Monday, April 22, 2013

Assignment #4 by Chang-Min (Kevin) Park



Okay, I am fluent in Korean and Chinese, but not in Japanese. Therefore, on Sunday evening while I was studying at the Main Library, I looked through the Japanese grocery stores around Berkeley and I found this place.




It took me about 15 minutes to get to this place called Yaoya-San Japanese Market. And then while I was looking through the shelves, I found this interesting snack-looking thing. This shelf was full of similar products and it all had some pictures of sprinkle stuffs on rice. So I knew that these products were in the same category.

Although I couldn’t tell the flavor/taste of the product from the cover picture, it showed a zoomed in picture of the product itself.
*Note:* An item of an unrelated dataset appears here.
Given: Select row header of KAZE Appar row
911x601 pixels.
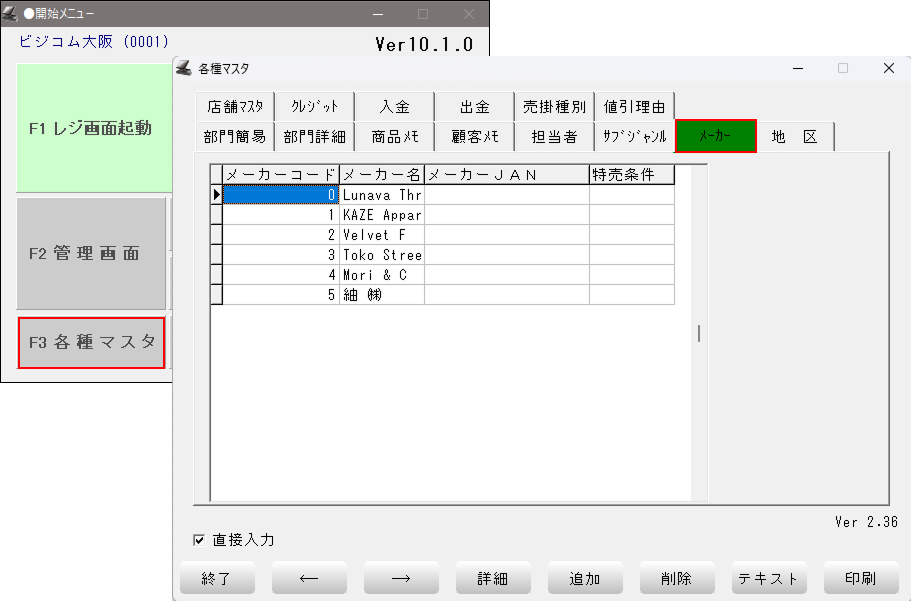Looking at the screenshot, I should pos(216,215).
Therefore, I could recognize that this is some sort of powder/sprinkle/spices that you add to your rice. 

And the back cover of the package explained how this product should be consumed properly. It basically showed the product sprinkled on rice twice in the drawing. However, I couldn’t really understand what the second picture tried to tell me with a stir frying pan and some kind of a sausage and an arrow. However, it didn’t really matter for the product I was purchasing.


This is me consuming the product on the rice I ordered at Berkeley Kimchi Garden, a Korean restaurant. I just poured the product onto my rice and tasted it. It turns out, the taste was both sweet and salty and it went very well with the white rice I had. And the orange particles turned out to be some kind of dried salmon chunks. Even for an illiterate individual, this product was designed to tell the consumers what this really is by showing both the product itself, and how the product should be used and what it should be used with. It was a very interesting experience.  

Side note, there was a Japanese Ramen restaurant next to the grocery market and tried to order ramen combo (Combo A in the picture) based on the drawing. What I didn’t expect was that the salad actually came with crab which you had to crack and eat it yourself. It was quite delicious!